Short task
Collect every line below that contains the string "button", treating uppercase and lowercase letters as different.

Rows
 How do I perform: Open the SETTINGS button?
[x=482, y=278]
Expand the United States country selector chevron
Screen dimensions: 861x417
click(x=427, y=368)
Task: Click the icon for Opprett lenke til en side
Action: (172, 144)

Complete output
 How do I perform: Open the SETTINGS button?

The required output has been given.